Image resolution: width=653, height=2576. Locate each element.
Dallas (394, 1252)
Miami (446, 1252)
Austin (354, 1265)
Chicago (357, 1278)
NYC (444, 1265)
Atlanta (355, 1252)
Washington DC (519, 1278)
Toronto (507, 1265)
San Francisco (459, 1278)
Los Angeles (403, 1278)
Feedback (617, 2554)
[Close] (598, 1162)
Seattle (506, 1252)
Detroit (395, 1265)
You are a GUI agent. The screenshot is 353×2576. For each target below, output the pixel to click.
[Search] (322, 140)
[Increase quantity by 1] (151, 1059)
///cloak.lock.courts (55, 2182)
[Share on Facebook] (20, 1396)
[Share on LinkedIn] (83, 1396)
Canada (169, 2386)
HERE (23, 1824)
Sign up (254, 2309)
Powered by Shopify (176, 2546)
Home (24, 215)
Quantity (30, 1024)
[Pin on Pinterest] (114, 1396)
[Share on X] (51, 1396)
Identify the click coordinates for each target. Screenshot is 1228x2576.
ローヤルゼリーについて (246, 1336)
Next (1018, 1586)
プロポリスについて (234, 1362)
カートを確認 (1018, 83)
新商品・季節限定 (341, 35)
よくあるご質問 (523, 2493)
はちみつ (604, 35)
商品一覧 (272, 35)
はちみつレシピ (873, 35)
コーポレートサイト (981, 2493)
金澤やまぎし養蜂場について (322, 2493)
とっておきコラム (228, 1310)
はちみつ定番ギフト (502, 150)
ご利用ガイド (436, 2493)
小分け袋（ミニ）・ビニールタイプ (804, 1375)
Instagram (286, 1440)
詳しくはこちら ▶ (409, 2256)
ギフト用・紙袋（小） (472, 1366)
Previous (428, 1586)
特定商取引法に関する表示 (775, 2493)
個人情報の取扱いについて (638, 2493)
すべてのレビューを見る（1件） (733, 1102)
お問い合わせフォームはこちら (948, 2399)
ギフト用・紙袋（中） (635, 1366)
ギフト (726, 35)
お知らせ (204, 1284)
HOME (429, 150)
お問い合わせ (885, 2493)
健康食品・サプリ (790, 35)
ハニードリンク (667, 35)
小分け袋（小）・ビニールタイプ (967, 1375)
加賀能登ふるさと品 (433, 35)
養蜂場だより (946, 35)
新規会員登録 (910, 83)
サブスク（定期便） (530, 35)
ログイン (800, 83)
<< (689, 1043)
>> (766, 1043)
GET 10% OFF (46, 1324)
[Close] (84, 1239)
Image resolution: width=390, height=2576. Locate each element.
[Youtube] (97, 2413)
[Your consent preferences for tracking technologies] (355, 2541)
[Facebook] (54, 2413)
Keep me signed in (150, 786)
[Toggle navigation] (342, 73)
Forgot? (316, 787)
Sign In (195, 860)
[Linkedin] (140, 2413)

__________________________________________________

Quote, with nothing altered, all lines from the start of the entries to the line that carries "[Close] (598, 1162)", inclusive.

Image resolution: width=653, height=2576. Locate each element.
Dallas (394, 1252)
Miami (446, 1252)
Austin (354, 1265)
Chicago (357, 1278)
NYC (444, 1265)
Atlanta (355, 1252)
Washington DC (519, 1278)
Toronto (507, 1265)
San Francisco (459, 1278)
Los Angeles (403, 1278)
Feedback (617, 2554)
[Close] (598, 1162)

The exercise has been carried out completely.